Exercise goal: Rewrite the stretch of the records below, from the line containing "Given: Click the L1i Cache 256 KiB value" through the last line, as a numbered list, leaving out blank lines.

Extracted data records
——
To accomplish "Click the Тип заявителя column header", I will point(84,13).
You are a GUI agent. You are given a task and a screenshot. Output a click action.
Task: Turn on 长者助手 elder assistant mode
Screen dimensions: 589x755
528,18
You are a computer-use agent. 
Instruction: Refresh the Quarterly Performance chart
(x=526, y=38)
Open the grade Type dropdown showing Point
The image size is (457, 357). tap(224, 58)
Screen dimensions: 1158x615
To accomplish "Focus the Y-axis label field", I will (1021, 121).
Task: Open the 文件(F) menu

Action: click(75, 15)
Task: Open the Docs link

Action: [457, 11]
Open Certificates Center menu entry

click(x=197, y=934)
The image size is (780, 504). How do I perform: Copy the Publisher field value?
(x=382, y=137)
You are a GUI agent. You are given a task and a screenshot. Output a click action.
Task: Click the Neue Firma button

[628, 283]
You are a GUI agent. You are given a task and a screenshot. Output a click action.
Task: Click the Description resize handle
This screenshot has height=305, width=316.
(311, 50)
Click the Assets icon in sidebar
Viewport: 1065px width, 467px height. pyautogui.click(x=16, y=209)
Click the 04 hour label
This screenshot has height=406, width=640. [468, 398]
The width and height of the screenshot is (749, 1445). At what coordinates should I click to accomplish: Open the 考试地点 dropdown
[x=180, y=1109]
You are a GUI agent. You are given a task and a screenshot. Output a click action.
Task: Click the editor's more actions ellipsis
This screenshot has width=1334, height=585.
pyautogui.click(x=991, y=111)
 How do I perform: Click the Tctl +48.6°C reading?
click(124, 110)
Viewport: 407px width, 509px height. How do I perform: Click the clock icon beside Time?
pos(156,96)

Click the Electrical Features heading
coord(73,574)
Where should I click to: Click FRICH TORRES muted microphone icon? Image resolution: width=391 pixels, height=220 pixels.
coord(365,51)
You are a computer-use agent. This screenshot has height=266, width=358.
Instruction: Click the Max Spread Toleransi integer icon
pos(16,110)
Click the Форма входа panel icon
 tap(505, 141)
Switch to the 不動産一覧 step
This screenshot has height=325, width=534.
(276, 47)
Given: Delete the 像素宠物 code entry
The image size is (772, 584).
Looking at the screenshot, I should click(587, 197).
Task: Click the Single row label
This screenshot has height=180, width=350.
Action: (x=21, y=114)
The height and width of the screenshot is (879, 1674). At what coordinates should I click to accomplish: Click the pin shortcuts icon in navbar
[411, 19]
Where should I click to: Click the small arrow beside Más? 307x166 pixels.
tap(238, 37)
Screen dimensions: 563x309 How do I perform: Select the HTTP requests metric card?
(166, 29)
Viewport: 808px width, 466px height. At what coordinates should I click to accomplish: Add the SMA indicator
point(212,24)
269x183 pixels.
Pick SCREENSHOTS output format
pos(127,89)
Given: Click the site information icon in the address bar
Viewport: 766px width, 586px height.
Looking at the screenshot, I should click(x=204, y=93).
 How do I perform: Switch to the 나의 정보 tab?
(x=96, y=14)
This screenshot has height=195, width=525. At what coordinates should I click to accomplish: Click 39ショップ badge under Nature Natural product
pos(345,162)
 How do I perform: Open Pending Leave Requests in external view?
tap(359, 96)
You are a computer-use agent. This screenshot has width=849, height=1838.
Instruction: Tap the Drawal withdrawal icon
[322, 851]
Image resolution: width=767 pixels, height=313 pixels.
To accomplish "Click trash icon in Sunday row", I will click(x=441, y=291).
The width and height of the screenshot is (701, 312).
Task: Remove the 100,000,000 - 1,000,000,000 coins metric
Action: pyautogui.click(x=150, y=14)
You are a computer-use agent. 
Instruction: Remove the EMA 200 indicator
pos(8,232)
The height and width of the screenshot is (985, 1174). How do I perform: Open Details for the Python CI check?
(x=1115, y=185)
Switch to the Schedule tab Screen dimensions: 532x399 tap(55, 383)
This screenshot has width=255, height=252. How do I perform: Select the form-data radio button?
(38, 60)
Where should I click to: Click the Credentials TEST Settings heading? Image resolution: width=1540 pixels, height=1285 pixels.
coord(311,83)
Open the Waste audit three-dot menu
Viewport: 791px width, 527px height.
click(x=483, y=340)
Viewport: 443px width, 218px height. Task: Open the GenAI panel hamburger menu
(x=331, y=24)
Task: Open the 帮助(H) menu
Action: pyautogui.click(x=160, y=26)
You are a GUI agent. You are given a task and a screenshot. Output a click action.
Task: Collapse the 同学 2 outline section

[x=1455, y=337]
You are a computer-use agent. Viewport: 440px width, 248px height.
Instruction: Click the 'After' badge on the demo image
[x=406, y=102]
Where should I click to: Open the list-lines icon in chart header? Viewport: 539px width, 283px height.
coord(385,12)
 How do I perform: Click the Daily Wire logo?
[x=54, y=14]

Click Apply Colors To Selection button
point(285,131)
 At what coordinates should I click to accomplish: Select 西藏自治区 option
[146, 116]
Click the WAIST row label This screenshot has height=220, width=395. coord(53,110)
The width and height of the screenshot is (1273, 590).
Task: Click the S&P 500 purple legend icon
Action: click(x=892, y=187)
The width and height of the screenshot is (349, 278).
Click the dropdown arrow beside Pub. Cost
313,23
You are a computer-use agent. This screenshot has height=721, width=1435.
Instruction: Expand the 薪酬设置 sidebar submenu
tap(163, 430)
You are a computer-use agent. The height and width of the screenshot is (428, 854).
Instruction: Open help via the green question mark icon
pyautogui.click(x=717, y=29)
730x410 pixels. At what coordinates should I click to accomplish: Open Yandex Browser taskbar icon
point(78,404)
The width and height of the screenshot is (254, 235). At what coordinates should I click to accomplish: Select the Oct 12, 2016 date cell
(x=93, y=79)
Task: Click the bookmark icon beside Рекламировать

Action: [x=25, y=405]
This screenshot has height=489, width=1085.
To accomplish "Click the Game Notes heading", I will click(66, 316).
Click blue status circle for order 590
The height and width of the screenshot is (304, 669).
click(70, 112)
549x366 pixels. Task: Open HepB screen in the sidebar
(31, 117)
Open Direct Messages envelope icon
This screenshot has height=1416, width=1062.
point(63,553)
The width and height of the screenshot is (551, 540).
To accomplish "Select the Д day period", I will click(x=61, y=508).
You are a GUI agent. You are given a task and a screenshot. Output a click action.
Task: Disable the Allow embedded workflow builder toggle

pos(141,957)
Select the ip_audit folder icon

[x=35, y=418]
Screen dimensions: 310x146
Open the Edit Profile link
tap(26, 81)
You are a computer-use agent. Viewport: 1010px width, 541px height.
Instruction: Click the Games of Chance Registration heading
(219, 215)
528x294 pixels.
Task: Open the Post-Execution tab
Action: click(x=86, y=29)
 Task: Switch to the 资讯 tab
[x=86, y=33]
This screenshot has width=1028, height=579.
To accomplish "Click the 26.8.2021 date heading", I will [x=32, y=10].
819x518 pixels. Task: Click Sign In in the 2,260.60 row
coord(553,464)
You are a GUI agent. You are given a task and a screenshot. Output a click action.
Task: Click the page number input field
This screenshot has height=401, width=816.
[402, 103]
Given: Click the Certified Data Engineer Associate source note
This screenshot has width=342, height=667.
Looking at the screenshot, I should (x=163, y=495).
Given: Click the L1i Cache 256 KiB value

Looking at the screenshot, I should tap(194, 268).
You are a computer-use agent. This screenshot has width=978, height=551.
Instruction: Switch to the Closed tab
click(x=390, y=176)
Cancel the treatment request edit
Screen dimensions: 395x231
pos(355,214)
——
Answer for this exercise:
1. Given: Click the L1i Cache 256 KiB value
2. Looking at the screenshot, I should tap(194, 268).
3. You are a computer-use agent. This screenshot has width=978, height=551.
4. Instruction: Switch to the Closed tab
5. click(x=390, y=176)
6. Cancel the treatment request edit
7. Screen dimensions: 395x231
8. pos(355,214)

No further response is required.